My mom and I love to go “junkin’.” Junkin’ just means driving around small towns in northwestern Louisiana and southwestern Arkansas, stopping anywhere that looks like it may have good junk for sale. Usually, I wind up with a trunk full of old vinyl records, church cookbooks and other flotsam and jetsam. My mom fills grocery bags with clothing that she thinks may fit someone she loves, dog-eared books about diabetes management, and old fishing gear that my dad will never use.

A photo of Main to Main Trade Days in Webster Parish
Gladys was a fun gal, but she never did get a handle on the apostrophe.

Each year over the first weekend in November, several of the little towns in Webster Parish – Minden, Cotton Valley, Sarepta, Cullen and Springhill – participate in a 50-mile-long garage sale called Main to Main Trade Days, and it is glorious. Up and down Highway 371, businesses, homes, churches and parking lots fill with objects cast aside by others, deemed junk. For the most part, prices aren’t marked. If you’re interested in something, you simply pick it up and shout: “How much you gotta have for this?”

I’m not sure exactly what year it was when I stopped at the Evening Light Tabernacle for the first time. Maybe it was 2014. Their enormous LED sign had been legible from a half-mile away:

“Where will you spend eternity?,” the LED sign inquired.

[TASK SET]:
A – Put this sentence from the junkin' passage into Spanish: "For the most part, prices aren’t marked."
B – Write out the junkin' passage from "A photo of Main" up to and including "LED sign inquired.", swapping "garage sale" for "yard sale".

[ENTRIES SHOWN]:
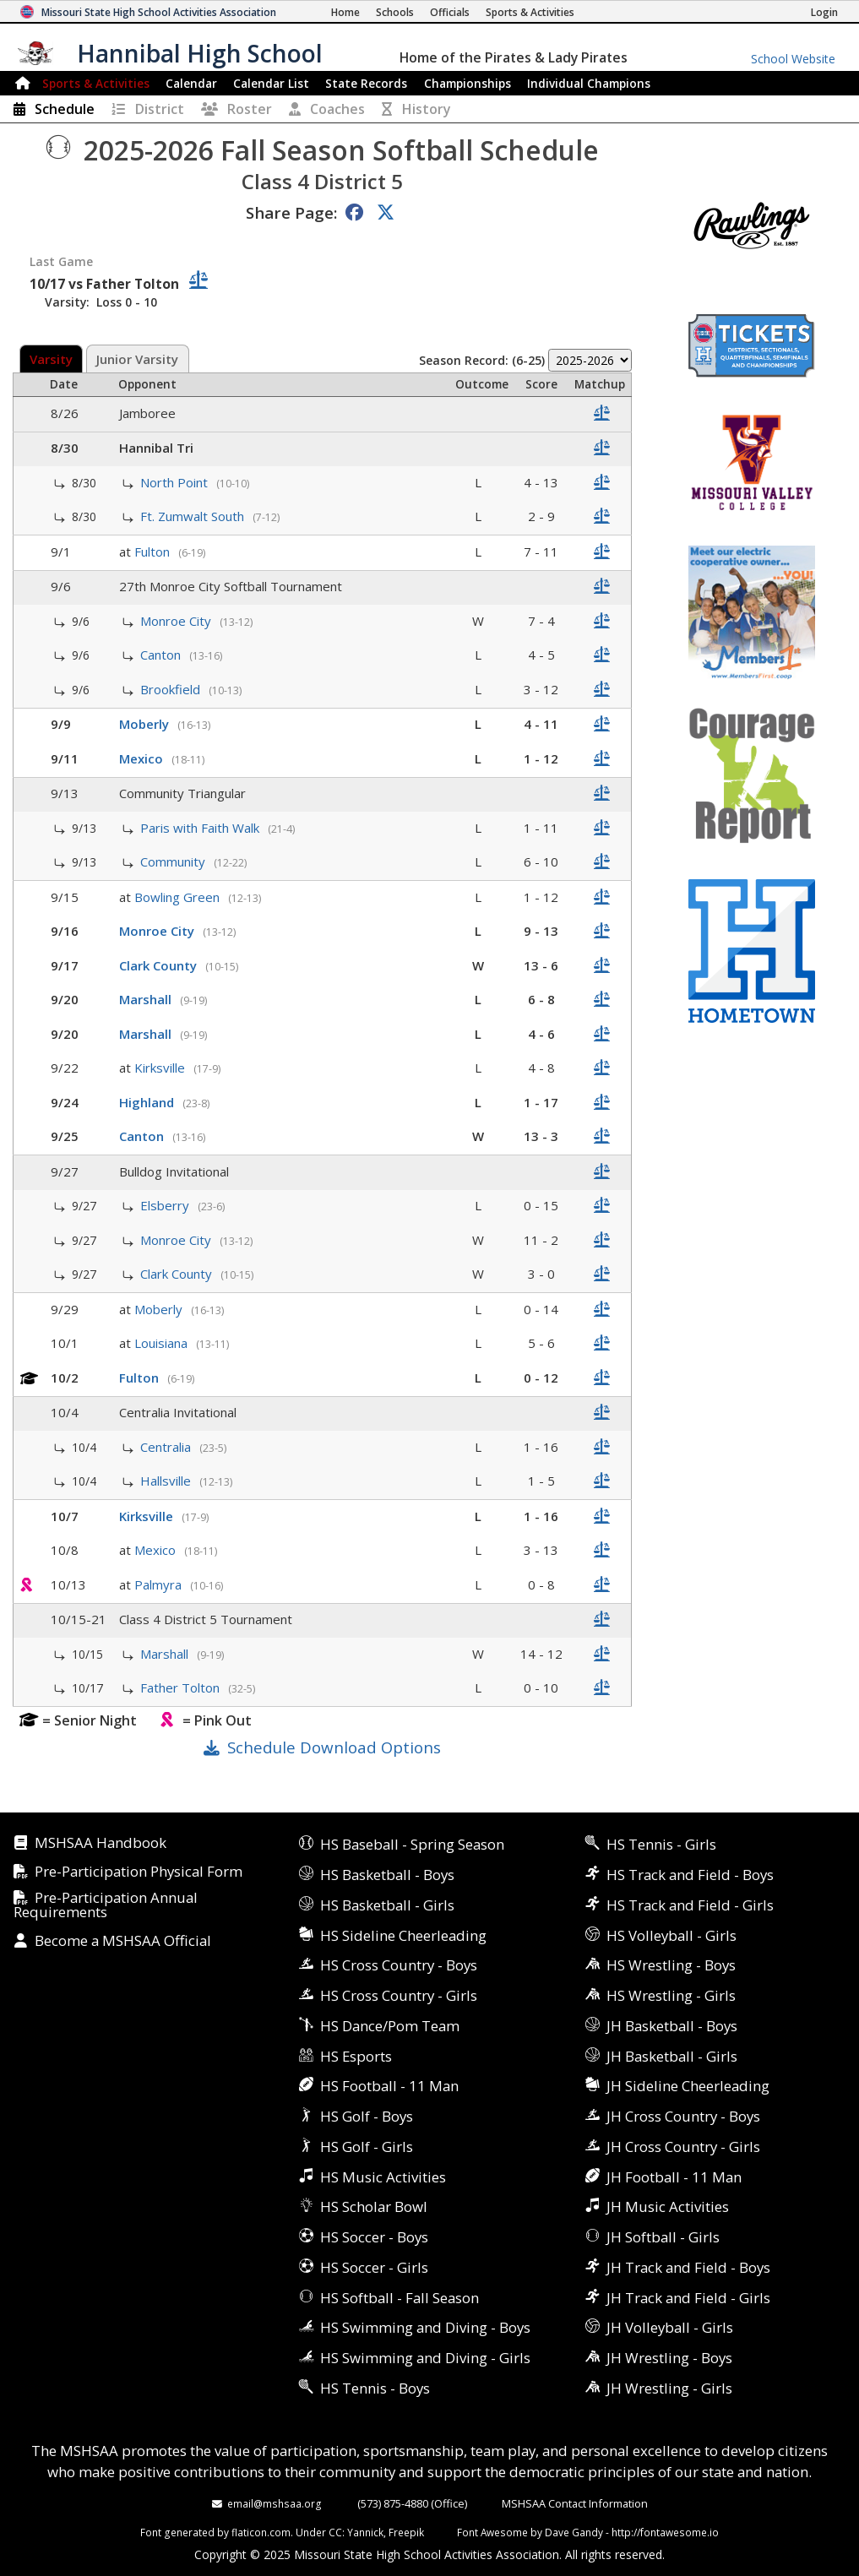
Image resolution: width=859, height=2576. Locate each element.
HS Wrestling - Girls (671, 1995)
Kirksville (161, 1067)
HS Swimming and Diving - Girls (425, 2357)
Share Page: (291, 212)
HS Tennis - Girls (661, 1844)
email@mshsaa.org (274, 2503)
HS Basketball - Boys (387, 1874)
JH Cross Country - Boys (683, 2116)
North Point (175, 482)
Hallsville (167, 1480)
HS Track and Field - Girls (690, 1905)
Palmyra (159, 1584)
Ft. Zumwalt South (193, 516)
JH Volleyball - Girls (669, 2327)
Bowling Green (178, 897)
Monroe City (177, 620)
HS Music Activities (383, 2177)
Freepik (406, 2532)
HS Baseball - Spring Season (412, 1844)
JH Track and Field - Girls (688, 2297)
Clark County (159, 965)
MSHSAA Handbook (100, 1843)
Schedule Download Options (334, 1747)
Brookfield (172, 689)
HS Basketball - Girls (387, 1905)
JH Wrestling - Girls (669, 2388)
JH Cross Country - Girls (683, 2146)
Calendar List (271, 83)
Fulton (153, 551)
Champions (588, 83)
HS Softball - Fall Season (399, 2297)
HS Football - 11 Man (389, 2085)
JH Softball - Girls (663, 2237)
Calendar (191, 83)
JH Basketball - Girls (671, 2056)
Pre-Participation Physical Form (138, 1872)
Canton (162, 654)
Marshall (147, 999)
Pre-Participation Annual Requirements (106, 1905)
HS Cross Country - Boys (398, 1965)
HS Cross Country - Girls (398, 1995)
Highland (148, 1102)
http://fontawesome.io (665, 2532)
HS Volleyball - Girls (671, 1935)
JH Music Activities (667, 2206)
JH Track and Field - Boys (688, 2267)
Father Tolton (181, 1687)
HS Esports (356, 2056)
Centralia (167, 1446)
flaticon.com (261, 2532)
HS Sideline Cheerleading (403, 1935)
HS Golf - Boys (366, 2116)
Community (174, 861)
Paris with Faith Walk (201, 827)
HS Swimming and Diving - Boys (425, 2327)
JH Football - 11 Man (674, 2177)
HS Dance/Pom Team (389, 2025)
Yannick (365, 2532)
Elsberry (166, 1205)
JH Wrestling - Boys (669, 2357)
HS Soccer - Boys (374, 2237)
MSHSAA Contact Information (575, 2503)
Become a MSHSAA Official (123, 1941)
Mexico (142, 758)
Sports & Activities (96, 83)
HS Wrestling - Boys (671, 1965)
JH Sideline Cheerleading (687, 2085)
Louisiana (162, 1342)
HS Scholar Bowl (373, 2206)
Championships (467, 83)
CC (335, 2532)
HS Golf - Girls (366, 2146)
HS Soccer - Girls (374, 2267)
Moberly (145, 723)
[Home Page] (345, 12)
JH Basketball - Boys (671, 2025)
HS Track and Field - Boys (690, 1874)
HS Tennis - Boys (375, 2388)
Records (366, 83)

[EXPECTED ANSWERS]:
A – En general, los precios no están marcados.

B –
A photo of Main to Main Trade Days in Webster Parish
Gladys was a fun gal, but she never did get a handle on the apostrophe.

Each year over the first weekend in November, several of the little towns in Webster Parish – Minden, Cotton Valley, Sarepta, Cullen and Springhill – participate in a 50-mile-long yard sale called Main to Main Trade Days, and it is glorious. Up and down Highway 371, businesses, homes, churches and parking lots fill with objects cast aside by others, deemed junk. For the most part, prices aren’t marked. If you’re interested in something, you simply pick it up and shout: “How much you gotta have for this?”

I’m not sure exactly what year it was when I stopped at the Evening Light Tabernacle for the first time. Maybe it was 2014. Their enormous LED sign had been legible from a half-mile away:

“Where will you spend eternity?,” the LED sign inquired.